Elsie laughed. “When someone says, ‘You’ll get what’s coming to you,’ it makes me look over my shoulder.”

“I don’t mean it like that.”

“Oh, I know.” She touched his forearm briefly in her summer-party style. Intimate, easy, one-way. She laughed again. “Here’s another funny thing, speaking of getting what’s coming to you. I saw Schuyler for a second. He’s absolutely cleaning up. He’s into his Mr. Zip-zip-zip mode. He’s been to Boston and New York and he’s got a deal for his documentary. He’s sold the whole film, with all that stuff we shot on
Mamzelle
and some other footage—and
what he shot during the hurricane too. You know what he did? He stayed in Galilee after it was evacuated. He was in a kind of pillbox with his camera, and he got shots of roofs flying through the air, the surge coming right over the breakwater and over the docks. He was up the slope a bit or he would have drowned. As it was, he was waist-deep in water in his pillbox. He got that footage processed and sold clips to the TV stations in Boston and Providence. He wasn’t in Galilee when you got back but he had someone else working for him, so he’s got shots of
Spartina
coming back up the channel.”

Dick said, “The boys saw that on TV.”

“And he’s going to use what I shot that morning you came in. I must say he’s sort of insufferable in his ruthless show-biz mood. I gave him the film of
Spartina
’s homecoming and he asked me why I hadn’t gone out with you.”

“You wouldn’t have seen much out there. Just a lot of water close to.”

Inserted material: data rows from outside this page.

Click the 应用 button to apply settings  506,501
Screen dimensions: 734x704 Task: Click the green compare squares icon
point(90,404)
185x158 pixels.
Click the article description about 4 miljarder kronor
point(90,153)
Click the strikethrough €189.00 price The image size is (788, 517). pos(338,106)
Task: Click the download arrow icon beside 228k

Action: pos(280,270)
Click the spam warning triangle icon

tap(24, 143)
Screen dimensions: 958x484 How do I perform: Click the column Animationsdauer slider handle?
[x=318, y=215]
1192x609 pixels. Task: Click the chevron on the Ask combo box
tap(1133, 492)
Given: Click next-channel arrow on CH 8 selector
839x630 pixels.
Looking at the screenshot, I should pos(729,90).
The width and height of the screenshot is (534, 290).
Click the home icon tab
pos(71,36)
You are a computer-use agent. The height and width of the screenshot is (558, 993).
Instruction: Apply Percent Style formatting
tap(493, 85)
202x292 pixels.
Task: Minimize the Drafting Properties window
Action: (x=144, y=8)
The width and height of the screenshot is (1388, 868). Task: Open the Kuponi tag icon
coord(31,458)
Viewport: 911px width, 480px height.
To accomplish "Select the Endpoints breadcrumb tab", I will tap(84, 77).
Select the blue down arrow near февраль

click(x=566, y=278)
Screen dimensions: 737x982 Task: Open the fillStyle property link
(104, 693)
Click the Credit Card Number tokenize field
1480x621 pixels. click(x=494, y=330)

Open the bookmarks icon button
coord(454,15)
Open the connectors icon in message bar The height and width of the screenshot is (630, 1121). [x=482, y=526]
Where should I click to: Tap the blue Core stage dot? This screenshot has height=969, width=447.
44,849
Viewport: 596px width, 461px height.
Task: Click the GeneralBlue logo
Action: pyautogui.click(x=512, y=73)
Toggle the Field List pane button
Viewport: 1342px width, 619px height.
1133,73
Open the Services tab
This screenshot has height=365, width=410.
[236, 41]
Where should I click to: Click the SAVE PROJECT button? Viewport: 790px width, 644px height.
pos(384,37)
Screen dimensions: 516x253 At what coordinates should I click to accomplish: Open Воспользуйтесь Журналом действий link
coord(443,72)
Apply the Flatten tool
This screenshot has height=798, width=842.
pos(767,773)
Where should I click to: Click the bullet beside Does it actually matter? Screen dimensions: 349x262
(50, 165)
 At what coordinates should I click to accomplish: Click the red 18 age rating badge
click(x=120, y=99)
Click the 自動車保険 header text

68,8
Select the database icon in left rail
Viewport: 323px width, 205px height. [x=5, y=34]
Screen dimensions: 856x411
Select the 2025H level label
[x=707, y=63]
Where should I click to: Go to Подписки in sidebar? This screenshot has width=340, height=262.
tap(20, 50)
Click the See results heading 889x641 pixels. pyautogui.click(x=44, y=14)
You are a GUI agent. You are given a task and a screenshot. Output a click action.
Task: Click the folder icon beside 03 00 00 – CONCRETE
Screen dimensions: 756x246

“Anyway he’s on a roll. I’m not sure he deserves it, but he’s going to be a golden boy again. He does have nerve. In a funny way the nerve that it took to stay in Galilee during the hurricane is the same nerve that he uses to make deals. What pleases him even more than the money is getting back on top. He went to some TV executive in New York who wouldn’t return his calls last year. Schuyler had found out the executive’s boss wanted the film clips, and Schuyler kept getting up to leave. ‘I made him grovel’ is what he says. He’s so full of himself he’s about to pop. His wife can’t stand it. She put up with a lot during the hard times. She really admires him for his jauntiness when he’s down. She forgave him for all sorts of stuff.… It’s odd. They’re very like each other in lots of ways. They think alike, they talk alike, they even look alike. But he’s neurotic in an active way, and she’s so passively neurotic she could spend the rest of her life in a deck chair. She seems to soak
up Schuyler’s thrashing around in his desperate funny way. He
is
very funny—when everything is about to cave in and he’s dodging bullets. But when he’s doing well and is plugged in right, there’s no buzz for her. In fact, she’s
repelled
by him when he’s in good order. She really is a kind of vampire who sucks up his desperate energy.”